El creciente dilema de Sudáfrica con las drogas, donde el 15% de las personas tienen problemas con ellas según diferentes estudios, se hace más visible aún en barrios como este. El problema no es tanto el cannabis, ya despenalizado, sino la plaga de opiáceos, más aún desde que el país se ha convertido en la puerta de entrada de una de las principales rutas del narcotráfico mundial. “Los chicos están muy expuestos. Ten en cuenta que hay chavales que ni siquiera han salido nunca de su comunidad. Miran a los ‘gangsta’ y ven modelos a los que seguir”, dice Ignacio Alonso, cofundador de la ONG valenciana Meraki Bay, que desarrolla proyectos en la zona relacionados con la juventud, el empoderamiento de mujeres y el desarrollo del barrio. “Tratamos de mostrarles que hay otros modelos alejados de ese mundo”, afirma.

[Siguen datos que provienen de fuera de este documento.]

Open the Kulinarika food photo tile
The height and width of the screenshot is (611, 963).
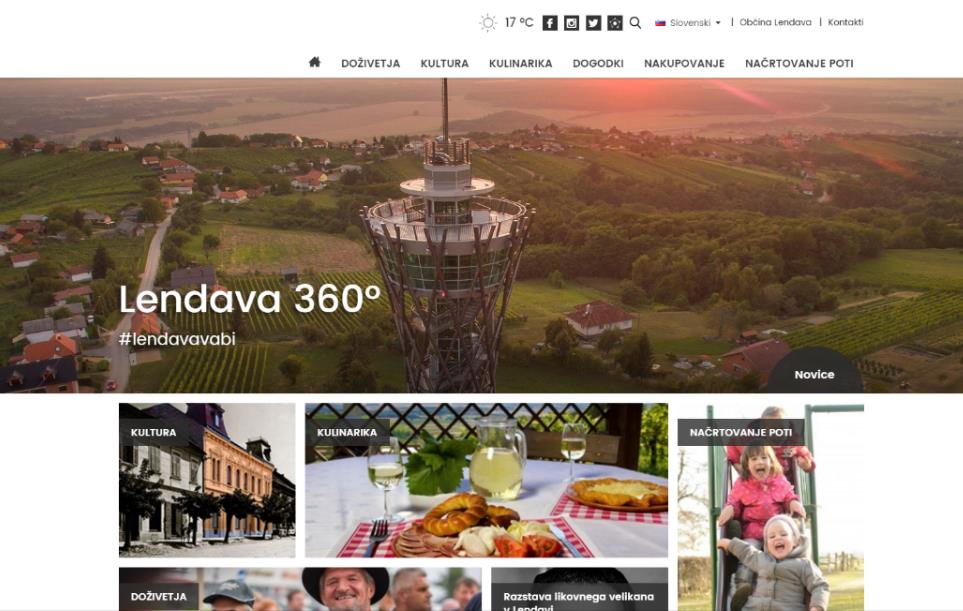pos(486,480)
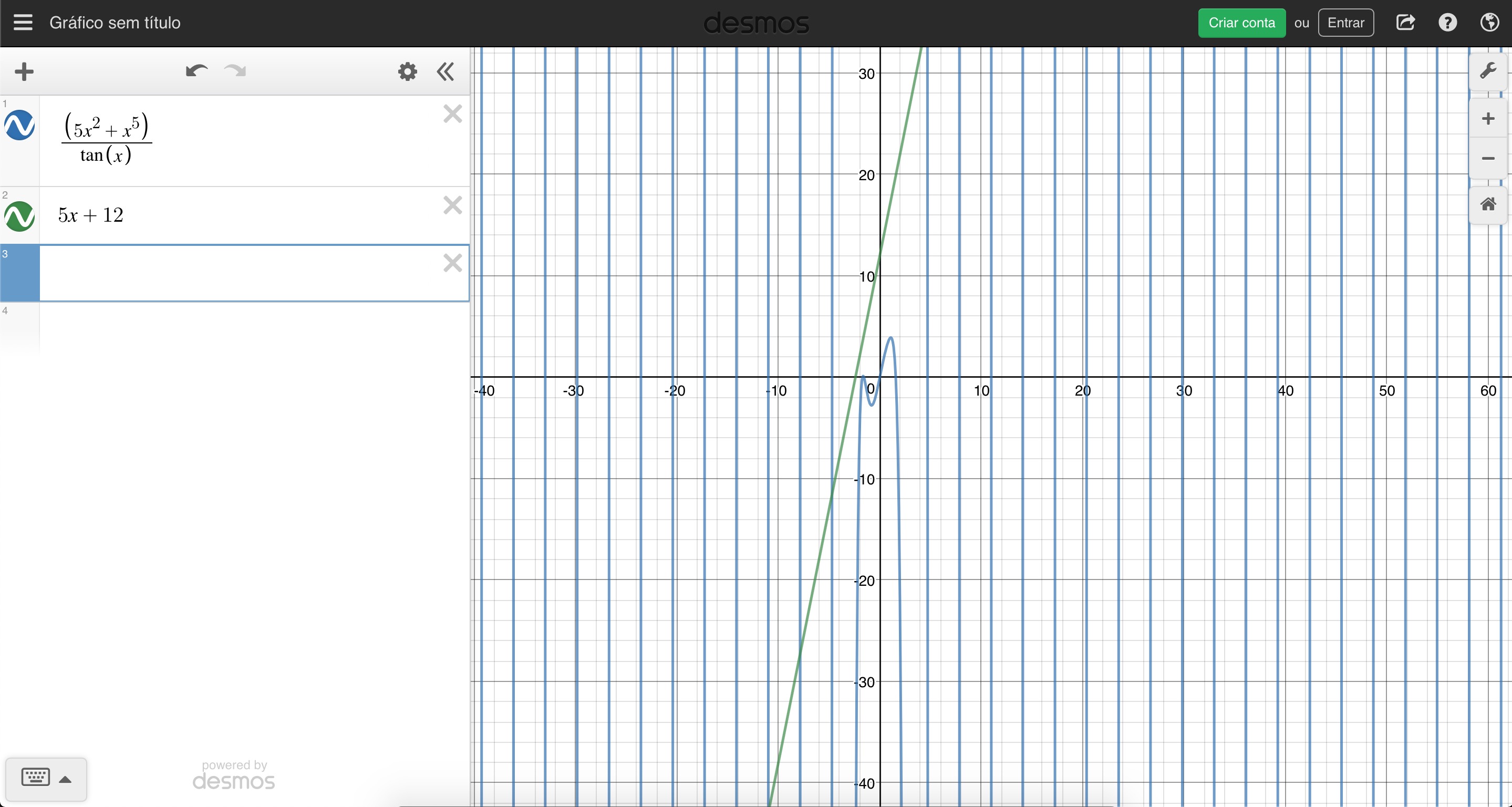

Ricardo, 46 años y también con rastas, es una de esas personas que construyó su casa (tres habitaciones, cuarto de baño, cocina y salón) con sus propias manos. “Pago electricidad y ya está. La mayoría de la gente aquí hace eso. En Hangberg no hay empleo, ni una buena educación, ni oportunidades para los jóvenes. Así que se los chavales se ponen a vender droga. Se gana mucho dinero de una forma fácil”, cuenta. Y comenta otros problemas, como la acumulación de basura por desidia de los poderes públicos, visible en cualquier callejón del barrio, o la excesiva distancia a un centro de salud. Mientras enseña su casa, su mujer, Patricia, corrobora esta última queja. “El hospital más cercano cierra a las cuatro de la tarde. Hace poco, una amiga mía se puso de parto. Tuvo que ir a otro, que si no tienes coche está a más de una hora y media. Es mucho tiempo, mucho tiempo…”.